-- Yapılacak görevler --
- 1) Aşağıdaki verilen metinde "14 Mayıs 2011" sözcükleriyle başlayıp "ediyor. Teşekkür ederim..." sözcükleriyle biten bölümü olduğu gibi yazın.
- 2) Aşağıdaki verilen metne göre şu soruları yanıtlayın:
(a) Goethe'nin aktarılan sözleri hangi eserde geçiyor?
(b) Yazar pazar günlerini geçirirken nelerden kaçınmak istiyor?
(c) Metne göre bir kişi ne zaman gerçekten ölmüş olur?

14 Mayıs 2011 Cumartesi

19 ) PAZAR SOHBETİ ( 2 )

   Goethe, "Schıller' e Mektuplar" da ; " Etkinliğimi artırmadan ya da doğrudan doğruya canlandırıp yaşamıma bir şey katmadan bana yalnızca bilgi veren her şeyden nefret ediyorum" diyordu. Haftanın altı günü, okuduklarımı sizinle paylaşırken, acaba bende nefret uyandırıyor muyum diye merak etmiyor değilim ama gösterdiğiniz ve benim tahminlerimin üzerindeki ilgi, beni gerçekten çok mutlu ediyor. Teşekkür ederim...
   Pazar günlerini mümkün olduğunca alıntılardan, en azından tarihi olanlarından, kaçınarak ve kendi içselliğimi de paylaşarak geçirmek istiyorum. Ne derece başarılı olacağımı zaman gösterecek, ve doğal olarak da sizin beğeniniz...

   Kişi ölünce hemen kaybolmaz. Adı bir süre daha dolanır ortalıkta ve bir an gelir, o ad son kez söylenir. Ondan sonra artık hiç kimse o adı anmaz ve bilmez olur..Kişi o zaman gerçekten ölmüştür işte.. Bu yüzden sanatçılar ve eserleri ölümsüzdür. Yanlış anlaşılmasın, benim tabii ki böyle bir hedefim yok !.. Önemli olan paylaşım. Bu, okuduklarımdan da olabilir, sevdiğim herhangi bir şeyden de.. Sevmediğim veya üzüldüğüm bir şey de olabilir..
Yani kısacası yaşamla ilgili, deneyimlerimle ( ya da yenilen kazıklarla ! ) ilgili de olabilir..

-- Kayıtlı veriler --

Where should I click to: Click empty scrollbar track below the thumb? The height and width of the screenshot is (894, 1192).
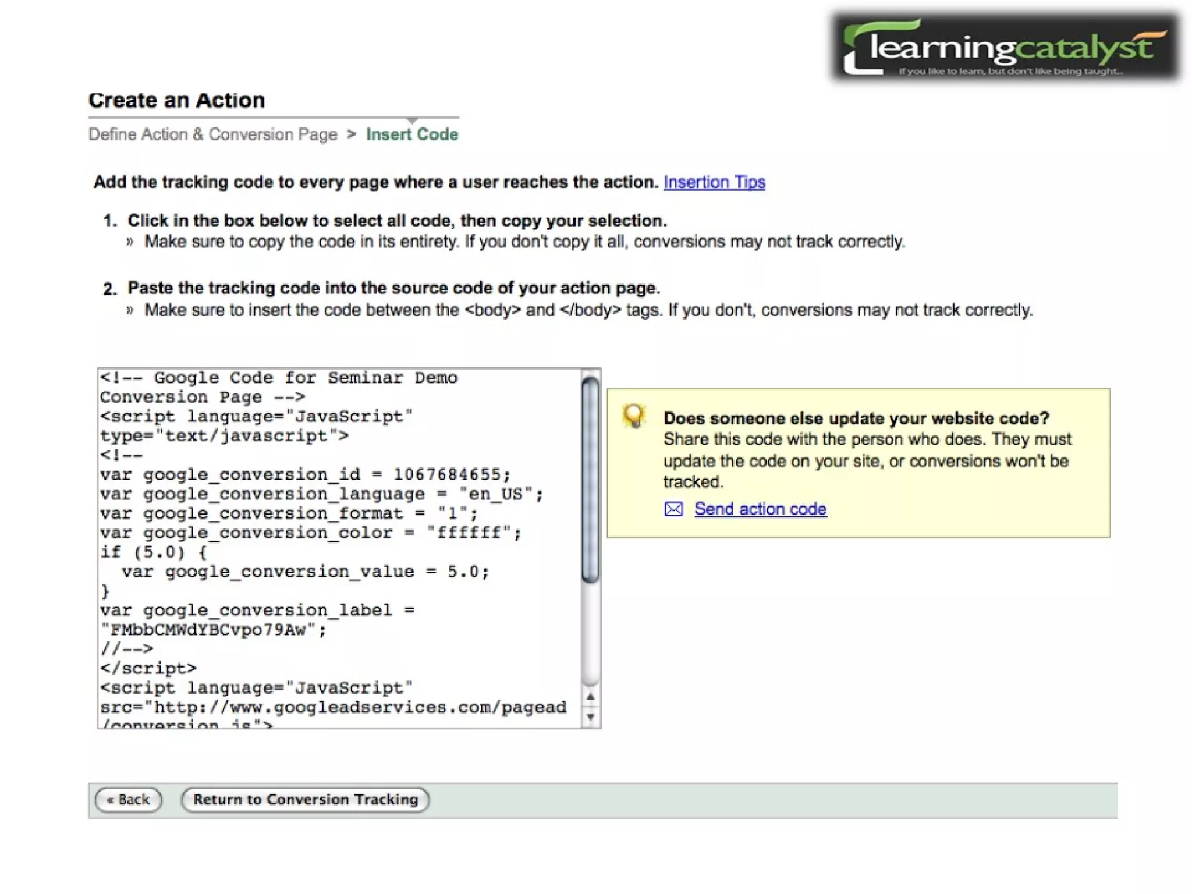point(590,634)
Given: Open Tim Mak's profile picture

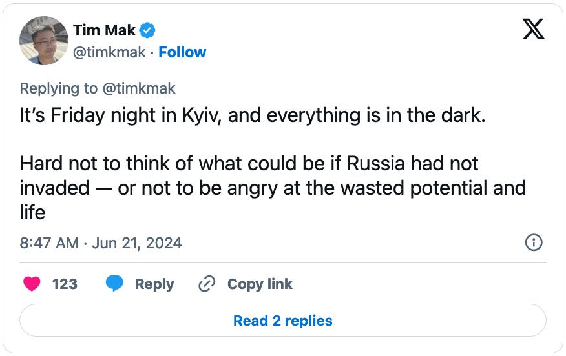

-- Görev bazında sonuçlar --
- 1)
14 Mayıs 2011 Cumartesi

19 ) PAZAR SOHBETİ ( 2 )

   Goethe, "Schıller' e Mektuplar" da ; " Etkinliğimi artırmadan ya da doğrudan doğruya canlandırıp yaşamıma bir şey katmadan bana yalnızca bilgi veren her şeyden nefret ediyorum" diyordu. Haftanın altı günü, okuduklarımı sizinle paylaşırken, acaba bende nefret uyandırıyor muyum diye merak etmiyor değilim ama gösterdiğiniz ve benim tahminlerimin üzerindeki ilgi, beni gerçekten çok mutlu ediyor. Teşekkür ederim...

- 2)
(a) "Schıller' e Mektuplar"da.
(b) Mümkün olduğunca alıntılardan, en azından tarihi olanlarından kaçınmak istiyor.
(c) Adı son kez söylendikten sonra artık hiç kimse o adı anmaz ve bilmez olduğunda.